Surgery went well, out of 47 nodes only the one was cancerous.  It was large, like over 6mm I believe but it was still encapsulated which was a good thing.  Meaning it had not torn or split open releasing more cancer cells.  But technically there could be cells anywhere in my body that can trigger at any time but typically within the first year and a half.  So now I am staged as 3B since it was just the one node.  It was removed which makes me NED (No Evidence of Disease).  I guess that’s like saying in remission but you will always have a chance of it coming back.  So the break down was 40-50% chance of return within a year and a half, 20-25% chance within three years and 10% or less after 5 years.  There will always be a chance but it might never come back or it could come back in 30 years.  Id be ok with 30 years as I am only 40. 

After recovery I had decisions to make as far as treatment. 
1. Wait and see
2. Radiation to the area
3. chemo/immunotherapy/clinical trials

I am not the type of person to sit and wait, even though the side effects can be as severe as death.  I talked with my wife and parents and we were all on the same page.  Let’s kick this things ass.  So I went through radiation 4 weeks 20 treatments, the worst part of that was I threw out my back and it was bad for like 2 months.  So I barely noticed anything with the radiation aside from some mild tiredness.  The radiation should greatly lower the chance of the cancer returning to that area in the future. Chemo was out of the question as it does virtually nothing for this type of cancer and Immunotherapy is limited to high dose Yervoy with high chance of severe side effects.  So I looked at clinical trials, Yervoy with Keytruda or straight Keytruda.  I waited to see which Id receive and it turned out to be Yervoy with Keytruda with high risk of side effects, so I turned it down and waited for another clinical trial.  I did not want to trade chance of death for chance of death.  I had 50% chance of it coming back and Id have 50% chance of bad side effect leaving me 75% chance of something bad happening when right now I was clear.   So I called the Oncologist to talk about new clinical trials and options and it turned out that Opdivo (Nivilumab) which is a sister drug to Keytruda had been proven in the UK to help prevent reoccurrence,   It is also cheaper than other drugs, so Insurance said yes within a few days.  This made us very happy as the chance of a bad side effect was now less than 15%.  The Opdivo should cut the chance of reoccurrence in half throughout my life.  I’d get treatment for 1 year every other week for 1 hour infusion.  I’d also have CAT scans every 3 months to monitor my condition.

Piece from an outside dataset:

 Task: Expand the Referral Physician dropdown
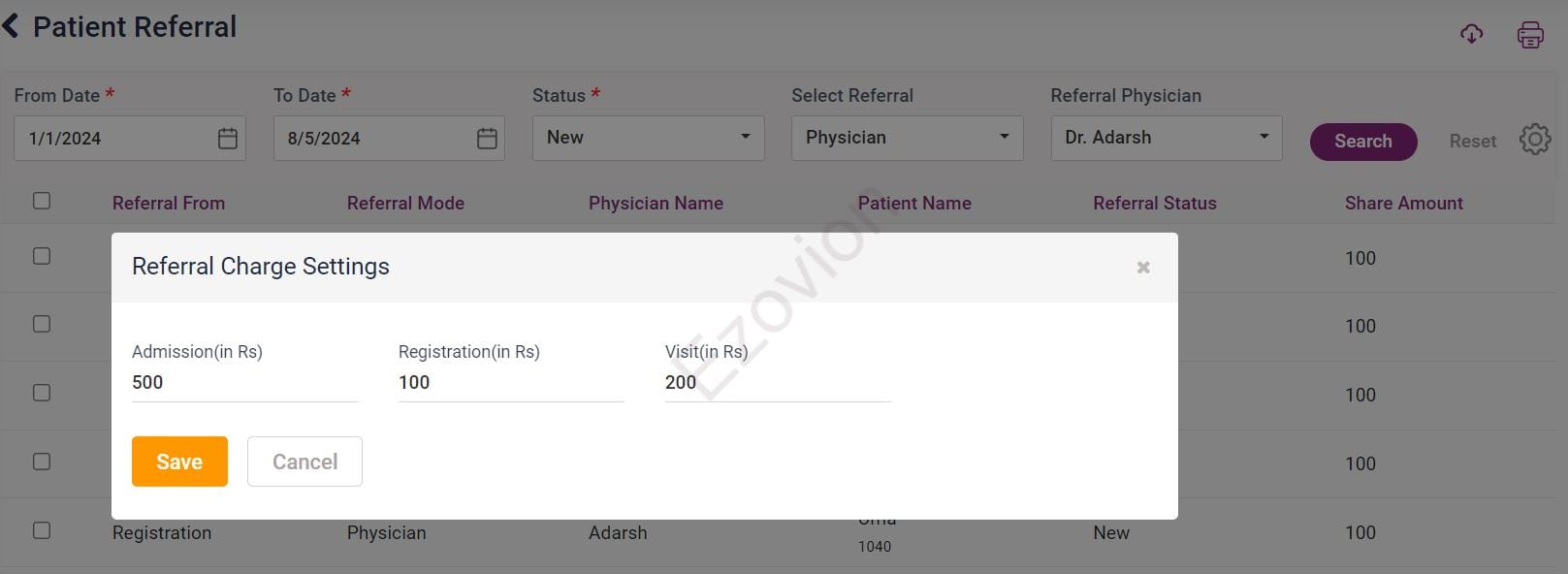click(x=1166, y=138)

Today I am happy to be alive.  I’m back to my regular schedule, back to work and on my 9th treatment this week, about 4 months in.  My last scan was a few weeks ago and was all clear.  I’ve had mild skin issues pimples and minor rashes also some stomach discomfort, but that’s about it.  I’m still in physical therapy for my arm due to increased chance of lymphedema.  Having no lymph nodes along with the radiation greatly increases my chance for it, but with maintenance it seems to be kept under control with occasional very minor swelling by my tricep.  I also have to wear a compression sleeve most days, but this is manageable. 

I have to say that family and friends by your side are essential to recovery and my faith has helped me to cope with things out of my control.  The internet, although helpful for a lot of things can be harmful to people researching disease, so use caution.  These days when I lie in bed and say my prayers, I say “I’m not gonna die today and I’m not gonna die this year. 

To anyone entering, dealing with or living with this type of cancer, Id say to keep your head up, don’t ever give up and fight with all of your heart.  God bless the victims and their families dealing with this disease.

Neil Philip Langevin
1/9/2018

Wed, 2018-01-10

Comments

neilarama2017 - (4/1/2018 - 12:00pm)

7 months into treatment with Nivo, doing well.  All scans are clear up to this point.  Still getting pimples and very minor rashes.  I was getting headaches in my temples for a few months (Tylonol helped) aparently this is most likely due to Nivo enlarging the pituitary gland.  So that has now settled down and things are going well.  Wish you all the best.